Race to seal off IS fighters in Tikrit
Iraqi soldiers and Shia fighters hit back
THOUSANDS of Iraqi soldiers and Shia militiamen sought to seal off Islamic State fighters in Tikrit and nearby towns yesterday, the second day of Iraq’s biggest offensive yet against a stronghold of the radical Sunni Islamist militants.
Iranian military commander Qassem Soleimani, who has helped co-ordinate Baghdad’s counter-attacks against Islamic State since it seized much of northern Iraq in June, was overseeing at least part of the operation, witnesses said.
His presence on the frontline highlights neighbouring Iran’s influence over the Shia fighters who have been key to containing the militants in Iraq.
The US-led air coalition which has been attacking Islamic State across Iraq and Syria has not yet played a role in Tikrit, the Pentagon said on Monday, perhaps in part because of the high-level Iranian presence.
Iraqi military officials said security forces backed by the Shia militia known as Hashid Shaabi (Popular Mobilisation) units were advancing gradually, their progress slowed by roadside bombs and snipers.
They had yet to enter Tikrit, the hometown of executed former president Saddam Hussein, or the nearby Tigris River town of al-Dour, which officials describe as a major centre for the Islamic State fighters.
On the southern flank of the offensive, government forces moving north from the city of Samarra were expected to launch an attack on al-Dour late yesterday.
Soleimani, head of the Iranian Revolutionary Guards Quds Force, was directing operations on the eastern flank from a village about 55km from Tikrit called Albu Rayash, which was captured from Islamic State three days ago. With him were two Iraqi Shia paramilitary leaders: the leader of the Hashid Shaabi, Abu Mahdi al-Mohandis, and Hadi al-Amiri, who leads the Badr Organisation, a powerful Shia militia.
“(Soleimani) was standing on top of a hill pointing with his hands towards the areas where Islamic State are still operating,” said a witness who was accompanying security forces near Albu Rayash.
The offensive is the biggest military operation in the Salahuddin region north of Baghdad since last year, when Islamic State fighters killed hundreds of Iraqi army soldiers who had abandoned their military base at Camp Speicher outside Tikrit.

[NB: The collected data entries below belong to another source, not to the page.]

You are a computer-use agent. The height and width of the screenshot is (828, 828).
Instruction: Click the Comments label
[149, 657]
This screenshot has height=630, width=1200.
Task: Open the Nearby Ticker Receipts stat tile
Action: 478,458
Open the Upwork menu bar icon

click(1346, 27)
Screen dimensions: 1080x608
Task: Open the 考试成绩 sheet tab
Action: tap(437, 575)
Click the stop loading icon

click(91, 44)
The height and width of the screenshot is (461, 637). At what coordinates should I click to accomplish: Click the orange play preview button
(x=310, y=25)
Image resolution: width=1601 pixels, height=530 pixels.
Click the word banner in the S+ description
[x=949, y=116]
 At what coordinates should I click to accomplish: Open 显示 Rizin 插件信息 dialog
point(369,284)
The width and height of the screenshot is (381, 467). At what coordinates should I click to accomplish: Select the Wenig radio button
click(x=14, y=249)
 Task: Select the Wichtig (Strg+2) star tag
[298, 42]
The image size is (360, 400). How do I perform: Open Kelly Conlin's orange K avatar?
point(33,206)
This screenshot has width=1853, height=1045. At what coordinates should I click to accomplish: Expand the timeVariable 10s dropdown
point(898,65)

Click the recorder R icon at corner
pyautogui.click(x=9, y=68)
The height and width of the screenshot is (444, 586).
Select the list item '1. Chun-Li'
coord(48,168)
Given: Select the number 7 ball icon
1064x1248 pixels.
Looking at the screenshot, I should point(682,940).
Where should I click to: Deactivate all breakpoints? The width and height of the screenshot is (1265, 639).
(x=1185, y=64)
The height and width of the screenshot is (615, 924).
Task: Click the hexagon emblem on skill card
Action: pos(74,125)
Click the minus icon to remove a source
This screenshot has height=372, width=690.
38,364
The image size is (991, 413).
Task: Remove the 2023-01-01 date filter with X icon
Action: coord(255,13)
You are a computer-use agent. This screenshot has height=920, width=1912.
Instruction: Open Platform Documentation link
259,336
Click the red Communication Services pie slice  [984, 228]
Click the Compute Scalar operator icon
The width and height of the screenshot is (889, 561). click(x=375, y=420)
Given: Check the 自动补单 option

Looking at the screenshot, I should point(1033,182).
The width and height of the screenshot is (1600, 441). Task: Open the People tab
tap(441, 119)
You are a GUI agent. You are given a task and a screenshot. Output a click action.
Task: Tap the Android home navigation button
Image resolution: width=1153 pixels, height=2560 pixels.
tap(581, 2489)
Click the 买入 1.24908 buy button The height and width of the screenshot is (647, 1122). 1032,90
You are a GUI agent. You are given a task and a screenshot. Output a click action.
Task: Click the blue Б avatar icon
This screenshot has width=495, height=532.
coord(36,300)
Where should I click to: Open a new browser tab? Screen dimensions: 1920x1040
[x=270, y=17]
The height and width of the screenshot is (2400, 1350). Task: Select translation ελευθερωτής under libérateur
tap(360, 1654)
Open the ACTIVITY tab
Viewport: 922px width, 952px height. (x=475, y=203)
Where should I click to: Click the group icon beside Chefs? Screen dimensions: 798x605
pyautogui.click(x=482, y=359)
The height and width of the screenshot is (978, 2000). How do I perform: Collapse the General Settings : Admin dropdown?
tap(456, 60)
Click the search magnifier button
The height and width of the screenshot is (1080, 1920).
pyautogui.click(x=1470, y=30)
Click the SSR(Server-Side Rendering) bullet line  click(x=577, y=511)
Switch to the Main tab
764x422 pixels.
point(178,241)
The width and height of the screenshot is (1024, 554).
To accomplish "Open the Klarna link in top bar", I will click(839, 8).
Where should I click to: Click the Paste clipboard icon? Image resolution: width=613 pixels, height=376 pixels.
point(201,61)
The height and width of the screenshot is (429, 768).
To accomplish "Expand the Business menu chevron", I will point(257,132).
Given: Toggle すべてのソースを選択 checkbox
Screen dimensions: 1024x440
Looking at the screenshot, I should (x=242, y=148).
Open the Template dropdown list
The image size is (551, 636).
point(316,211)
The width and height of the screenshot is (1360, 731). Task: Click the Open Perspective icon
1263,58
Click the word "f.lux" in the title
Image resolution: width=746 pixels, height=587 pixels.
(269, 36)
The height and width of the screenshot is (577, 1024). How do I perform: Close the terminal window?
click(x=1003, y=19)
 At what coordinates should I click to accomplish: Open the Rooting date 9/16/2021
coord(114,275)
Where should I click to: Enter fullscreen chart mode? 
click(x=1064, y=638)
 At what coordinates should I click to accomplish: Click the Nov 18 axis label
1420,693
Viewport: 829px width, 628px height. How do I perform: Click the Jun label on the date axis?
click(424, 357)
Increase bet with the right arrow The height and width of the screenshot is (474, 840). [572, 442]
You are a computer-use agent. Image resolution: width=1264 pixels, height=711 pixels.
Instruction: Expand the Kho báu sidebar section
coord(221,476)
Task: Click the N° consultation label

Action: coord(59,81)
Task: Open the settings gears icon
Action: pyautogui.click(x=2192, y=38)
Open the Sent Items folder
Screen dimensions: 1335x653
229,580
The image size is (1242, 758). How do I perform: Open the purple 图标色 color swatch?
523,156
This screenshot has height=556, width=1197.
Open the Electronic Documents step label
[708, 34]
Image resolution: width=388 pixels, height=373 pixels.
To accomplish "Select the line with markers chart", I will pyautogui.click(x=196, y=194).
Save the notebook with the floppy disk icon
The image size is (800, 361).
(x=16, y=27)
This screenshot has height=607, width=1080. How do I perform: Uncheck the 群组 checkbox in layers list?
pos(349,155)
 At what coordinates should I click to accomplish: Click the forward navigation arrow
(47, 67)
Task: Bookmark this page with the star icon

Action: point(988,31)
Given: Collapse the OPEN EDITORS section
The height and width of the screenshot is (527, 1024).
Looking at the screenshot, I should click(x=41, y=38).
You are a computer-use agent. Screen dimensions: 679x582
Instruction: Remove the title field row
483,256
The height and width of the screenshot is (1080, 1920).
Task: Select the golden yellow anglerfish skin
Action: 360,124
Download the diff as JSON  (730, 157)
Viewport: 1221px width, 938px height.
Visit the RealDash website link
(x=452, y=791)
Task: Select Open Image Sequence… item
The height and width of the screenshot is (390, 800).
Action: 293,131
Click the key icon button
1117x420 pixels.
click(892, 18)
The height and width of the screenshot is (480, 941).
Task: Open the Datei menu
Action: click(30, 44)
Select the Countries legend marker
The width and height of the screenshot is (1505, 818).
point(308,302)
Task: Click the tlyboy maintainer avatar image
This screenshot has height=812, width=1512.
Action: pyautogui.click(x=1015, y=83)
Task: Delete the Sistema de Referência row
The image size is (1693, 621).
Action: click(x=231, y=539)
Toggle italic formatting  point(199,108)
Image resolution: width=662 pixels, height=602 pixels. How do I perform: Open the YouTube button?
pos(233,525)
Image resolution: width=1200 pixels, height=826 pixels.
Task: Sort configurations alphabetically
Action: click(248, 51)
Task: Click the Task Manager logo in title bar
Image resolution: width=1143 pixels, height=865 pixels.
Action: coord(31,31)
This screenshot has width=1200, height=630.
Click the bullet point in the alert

Several Shia Hashid Shaabi fighters have described this week’s campaign as revenge for the Speicher killings. Prime Minister Haider al-Abadi has urged them to protect civilians in Salahuddin.
The drive follows several failed attempts to push the militants out of Tikrit. Since Islamic State declared a caliphate last year in territories under its control in Iraq and Syria, Iraqi forces have not recaptured and controlled a single city.
But months of US-led airstrikes, backed up by the Shia militias, Kurdish peshmerga fighters and Iraqi soldiers, have contained Islamic State in Iraq and pushed it back from around Baghdad, the Kurdish north and the eastern province of Diyala.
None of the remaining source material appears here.